From these attitudes, the girls’ choices pull them apart. When a cancageiro called the Hawk comes through Taquaritinga he invites Luczia to join him and his gang. As a result of the stress of losing her neice to the cancageiros and her exposure to stormy weather that night, Aunt Sofia passes away, prompting Emilia to do whatever it takes to get out of Tanquaritinga where there is no longer anything to hold her and to Recife. In their new realms, both girls end up attaining some measure of noteriety as they try to make their ways as best as they can. Although they are now living very different lives, the way they live them will begin to draw the girls back together again.

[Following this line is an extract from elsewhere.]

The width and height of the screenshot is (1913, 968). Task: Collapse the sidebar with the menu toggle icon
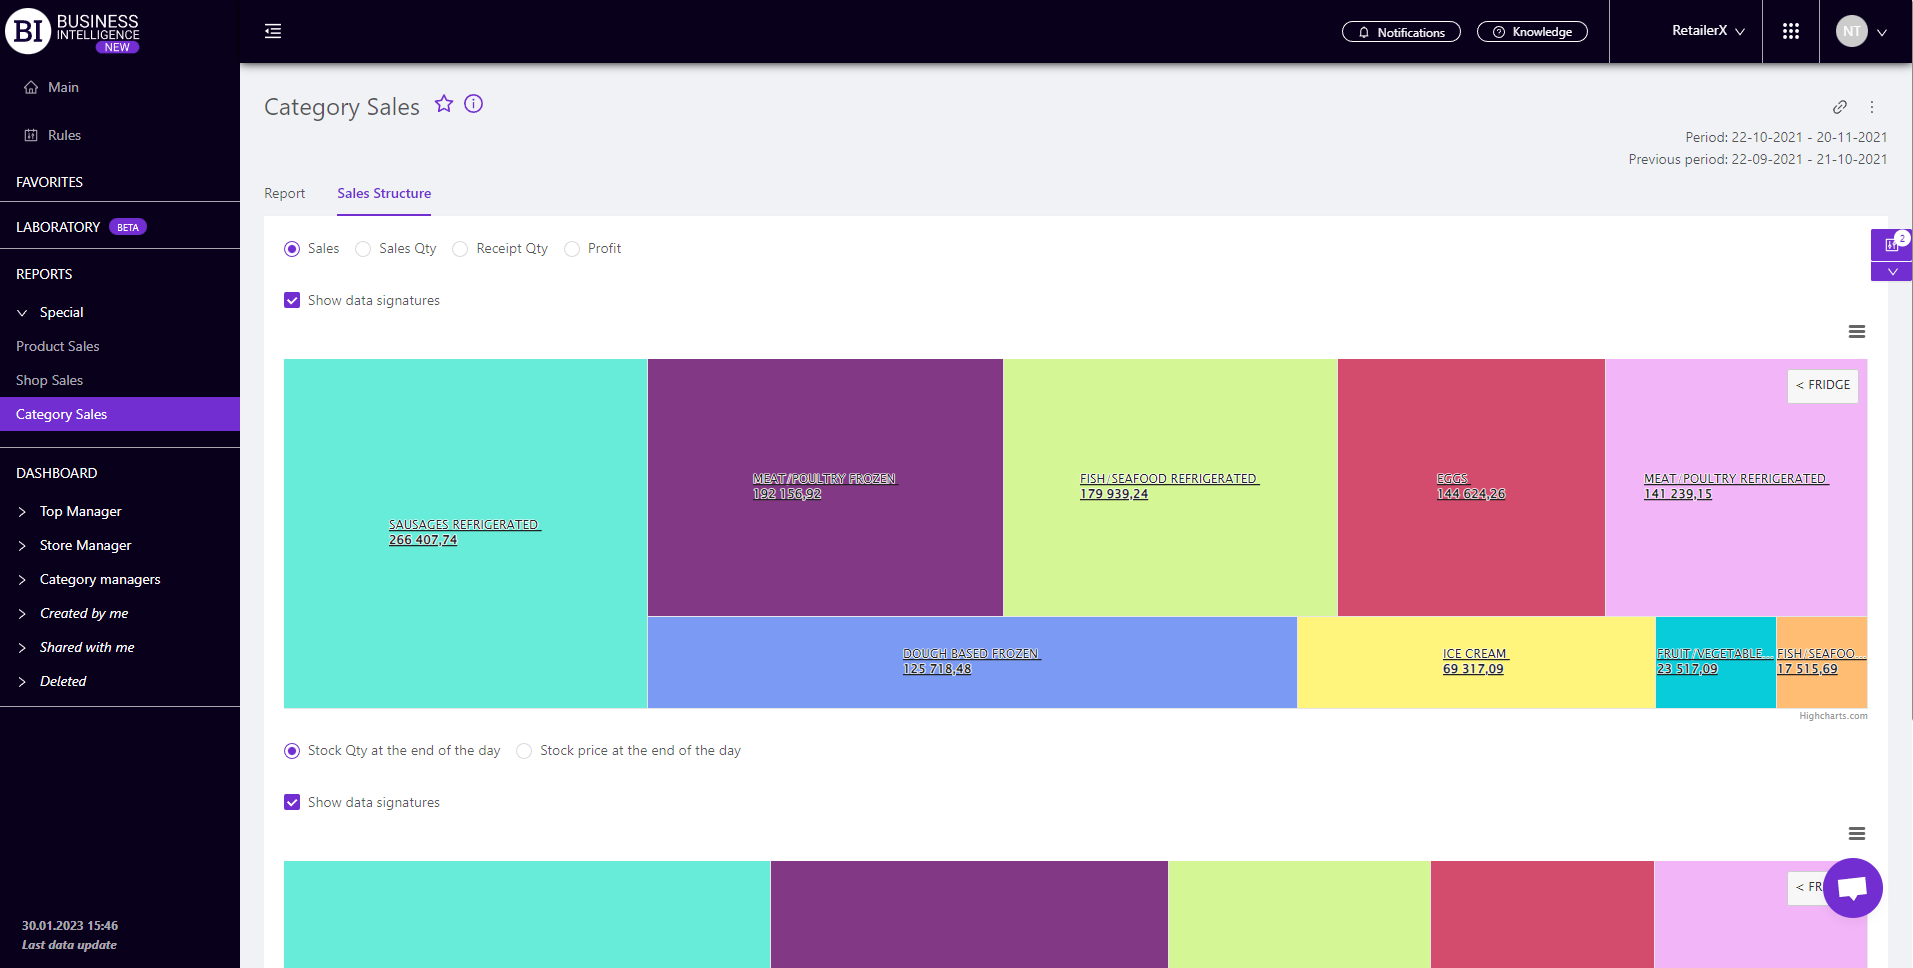coord(273,32)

The first thing that you’ll notice about “The Seamstress” is that it is long, nearly 650 pages. Once you notice that, you may guess that it isn’t exactly jam-packed with action. Well, you’re right, it is hard to write 650 pages that are jam-packed with action. That being said, “The Seamstress” is not a book I had to slog through in the least. Rather, it was one where I would suddenly say, “Wait, did I just read 50 pages? How did that happen?” It is both a quick read and a book that had me so enthralled that I didn’t notice the passage of time until my baby reminded me of it.
I loved the characters of Emilia and Luczia and how they grew over the course of the book. I loved the storyline that de Pontes Peebles put together. Mostly, though, I loved the way that, through this book, I was immersed in pre-WWII Brazil. I fell fully into Brazilian society, understanding the challenges of the countryside and the cities and the difficulties of balance between the two. This was simply fantastic historical fiction for giving me a sense of place ant time. I hope that de Pontes Peebles writes more!
“The Seamstress” is now out in paperback, which helps the weight issue of wanting to haul a 600+ page book with you everywhere you go.
Thank you to the publisher for sending me this book to review!